Frank sees in the carefree yet older-than-her-years Jude a chance at redemption and seizes the opportunity to lavish upon the heartbreaking huckster a world of wealth. The audience knows that Jude is offering only a phony kind of love -- writer-director Don Roos announces each character's intention with title cards that read like snarky asides -- but we also feel somehow satisfied that Frank, for the moment, is taking from her as much as she's swiping from him.
Other characters will be more damaged. There's Mamie (Lisa Kudrow), an abortion-clinic worker whose teenage sexual encounter with her stepbrother Charley left her with a child no one knows about and whose whereabouts remain a secret even to her. There's Nicky (Jesse Bradford), the aspiring documentarian who tries to blackmail Mamie with the location of her kid.

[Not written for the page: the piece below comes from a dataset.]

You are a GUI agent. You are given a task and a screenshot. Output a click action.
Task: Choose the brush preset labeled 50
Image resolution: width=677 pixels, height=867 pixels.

And there's Gil (David Sutcliffe), Charley's lover, who has come to believe his lifelong pal Pam (Laura Dern) secretly used his sperm to have a child with her lover, Diane (Sarah Clarke). Having made The Opposite of Sex, about the fine line between true love and double-cross, Roos seems to have decided that it wasn't enough to have one hypocrite or charlatan in his movie. There's barely enough room in these 128 minutes for all of his characters to breathe, much less speak.
Yet Roos, whose last movie, Bounce, amounted to little more than loving close-ups of Ben Affleck trying like hell to squeeze out a tear, doesn't abandon or betray his creations. He adores them, even if he doesn't quite respect them. Nicky, especially, comes off as a creep, but like everyone else in Happy Endings, he's broken but salvageable. That's what happens when an eternal optimist makes movies about misanthropes who desperately want to love and be loved.